J’aime le jaune des soleils qu’on dessine quand on est enfant, un jaune franc du collier avec beaucoup de rayonnement. C’est un jaune éclatant, un jaune un peu rêvé car en réalité, le soleil est plutôt jaune d’or. Et j’aime justement le jaune des boutons d’or, ces petites fleurs qu’on se mettait sous le menton et dont le reflet sur notre peau nous faisait dire : tu aimes le beurre. J’aime le jaune du beurre sauf quand celui-ci devient terne car il a ranci. Je n’aime pas le beurre rance et je n’aime pas le jaune des gilets et des casseurs réunis.

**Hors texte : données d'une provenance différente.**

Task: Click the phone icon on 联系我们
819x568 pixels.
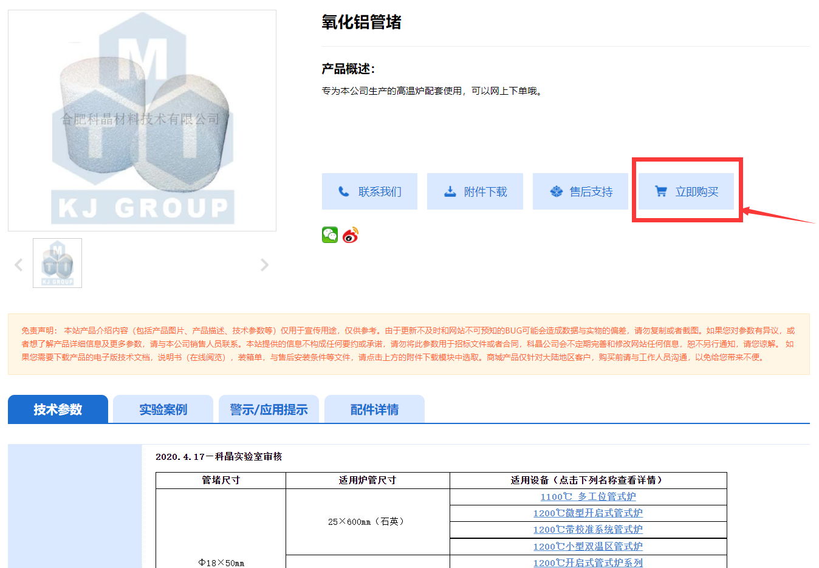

J’aime le jaune du citron, fruit pas toujours agréable à boire, à mon goût, sauf chaud, à la montagne, mais quelques gouttes dans une préparation sucrée ou sur un poisson grillé, je trouve ça délicieux. Le jus est transparent, limite jaunâtre ce n’est pas grave, c’est bon pour la santé. J’aime le jaune de certaines tulipes, probablement mes fleurs préférées, c’est une des premières touches de couleur sur notre terrasse, à la fin de l’hiver. Des fleurs qui annoncent parfaitement et à juste titre le retour du printemps mais je n’aime pas le jaune des gilets et des casseurs réunis.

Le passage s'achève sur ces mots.